An analysis performed on behalf of WIRED by crypto auditing company Hacken identified red flags in the token’s underlying code that might in some circumstances betray a scam. Those included the absence of a function that prevents the issuer from stealing away with the pool of tokens set aside to make trading on the secondary market possible, among others.
Suspecting he has fallen victim to a scam, Ryan has tried to warn others away. “While $750 is a lot to lose, it wouldn’t be the end of me,” he says. “But I feel bad for those that really lost.”
WIRED did not receive a response to a request for comment sent to email aliases listed on the Rebel Satoshi website.
The type of swindle Ryan suspects he has been caught in is known as a token presale scam. The format has been around for a while, but amid the FOMO that comes with skyrocketing cryptocurrency prices, people are particularly vulnerable. “These scams are broadly correlated to recent events,” says Ben-Natan. “They aren’t new phenomena, but they resurface.”
There are variations on the theme, explains Ben-Natan, but the scams tend to pull from the same playbook. Typically, the developers—who remain anonymous—invest in glossy social media marketing and paid-for placements in crypto media outlets, advertising their token as the next hit memecoin and promising a discount to presale investors. In some cases, the token never materializes and the scammers make off with the funds. In others, the scammers abandon the project after selling off their own token holdings, or fail to deliver on the promise of long-term support.
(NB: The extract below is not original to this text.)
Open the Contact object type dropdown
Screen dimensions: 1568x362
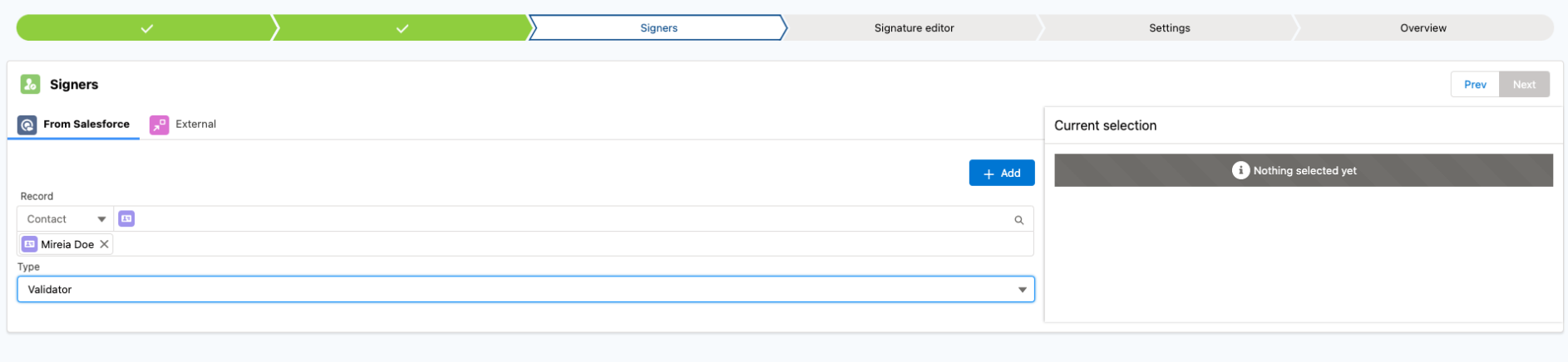coord(66,219)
In the latter scenario, as with Rebel Satoshi, the line between a scam and an unsuccessful project is not always clear. And occasionally, because of the large sums of money involved, “something that wasn’t a scam initially can later transform into a scam,” says Ben-Natan. “As time passes, the line can become blurrier.”
In large part, these scams are conducted by sophisticated cybercriminal groups, says Ben-Natan, not lone actors. A “microeconomy” has formed around them, he says, whereby separate parties might be responsible for managing different elements of the charade, from the marketing campaign to the website design, and so on. The largest of these operations can rake in hundreds of millions of dollars. “The numbers are staggering,” says Ben-Natan.
For anybody willing to look for them, the warning signs are there, says Dyma Budorin, cofounder of Hacken. It is straightforward to check whether the creators have revealed their identities, for example, or whether a system is in place that prevents them from dumping their holdings without warning. But in their eagerness to enter into new projects early, few investors bother with due diligence. “It all comes from greediness,” says Budorin.
In extreme cases, profit-hungry investors have taken to using “sniping bots” to automatically purchase tokens as they first begin to trade on the open market, says Budorin, in a bid to get in early. Others are engaging in copy-trading, a process whereby they blindly replicate someone else’s trades, so they don’t have to do their own research. Both techniques increase the likelihood someone is exposed to a scam.